STORED DATA
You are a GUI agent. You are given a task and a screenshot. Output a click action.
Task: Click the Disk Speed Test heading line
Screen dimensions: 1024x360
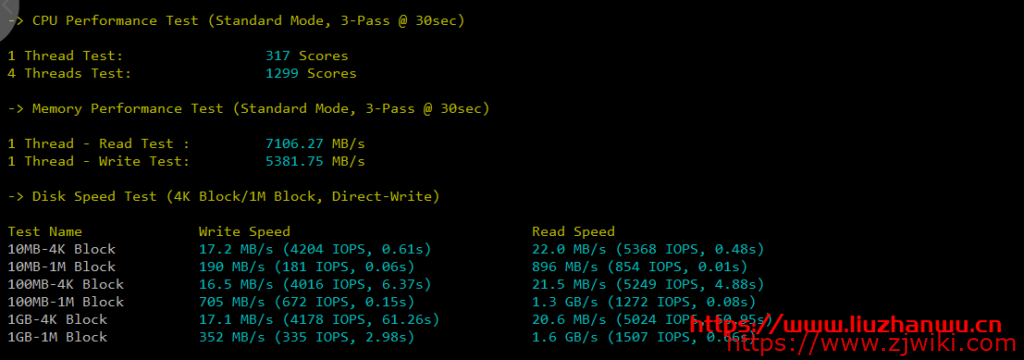pyautogui.click(x=223, y=197)
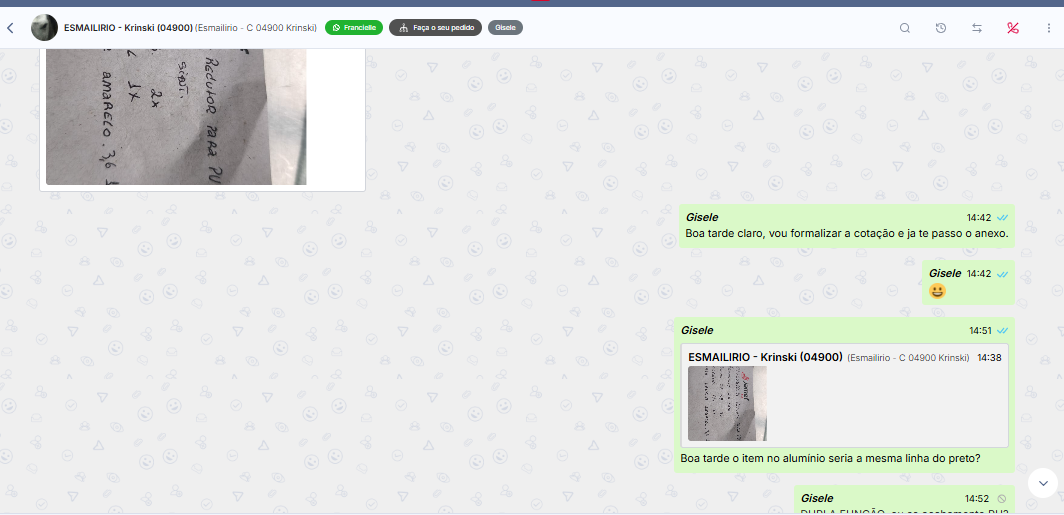The width and height of the screenshot is (1064, 515).
Task: Click the 'vou formalizar a cotação' message
Action: tap(846, 234)
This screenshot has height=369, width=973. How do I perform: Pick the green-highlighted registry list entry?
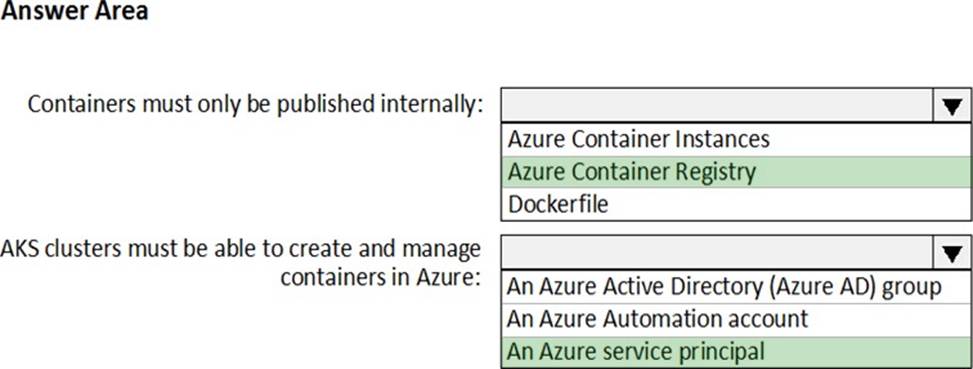[x=736, y=172]
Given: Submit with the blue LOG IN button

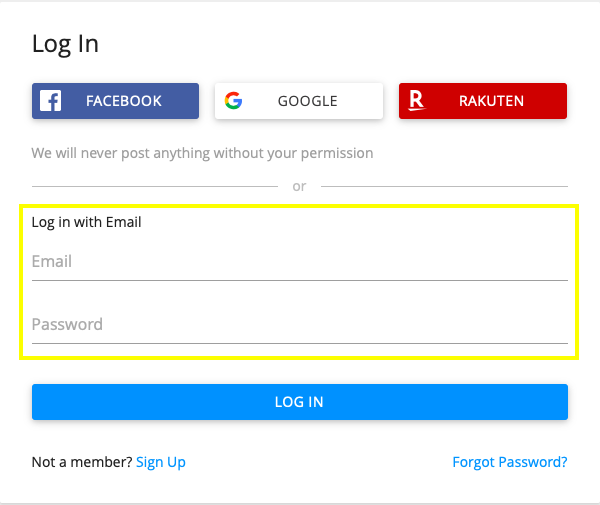Looking at the screenshot, I should pos(300,402).
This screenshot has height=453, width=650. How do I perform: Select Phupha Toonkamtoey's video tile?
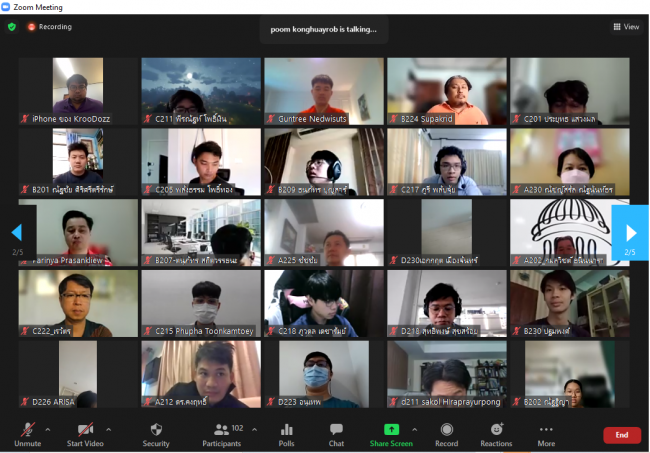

TASK REQUIREMENTS
Exactly what appears in the records above must be returned, apart from the pictures.

EXERCISE RESPONSE
You are a GUI agent. You are given a task and a screenshot. Output a click action.
Task: Click the Disk Speed Test heading line
Screen dimensions: 1024x360
pyautogui.click(x=223, y=197)
The width and height of the screenshot is (1064, 515).
Task: Click the 'vou formalizar a cotação' message
Action: tap(846, 234)
This screenshot has height=369, width=973. How do I perform: Pick the green-highlighted registry list entry?
[x=736, y=172]
Given: Submit with the blue LOG IN button

Looking at the screenshot, I should pos(300,402).
This screenshot has height=453, width=650. How do I perform: Select Phupha Toonkamtoey's video tile?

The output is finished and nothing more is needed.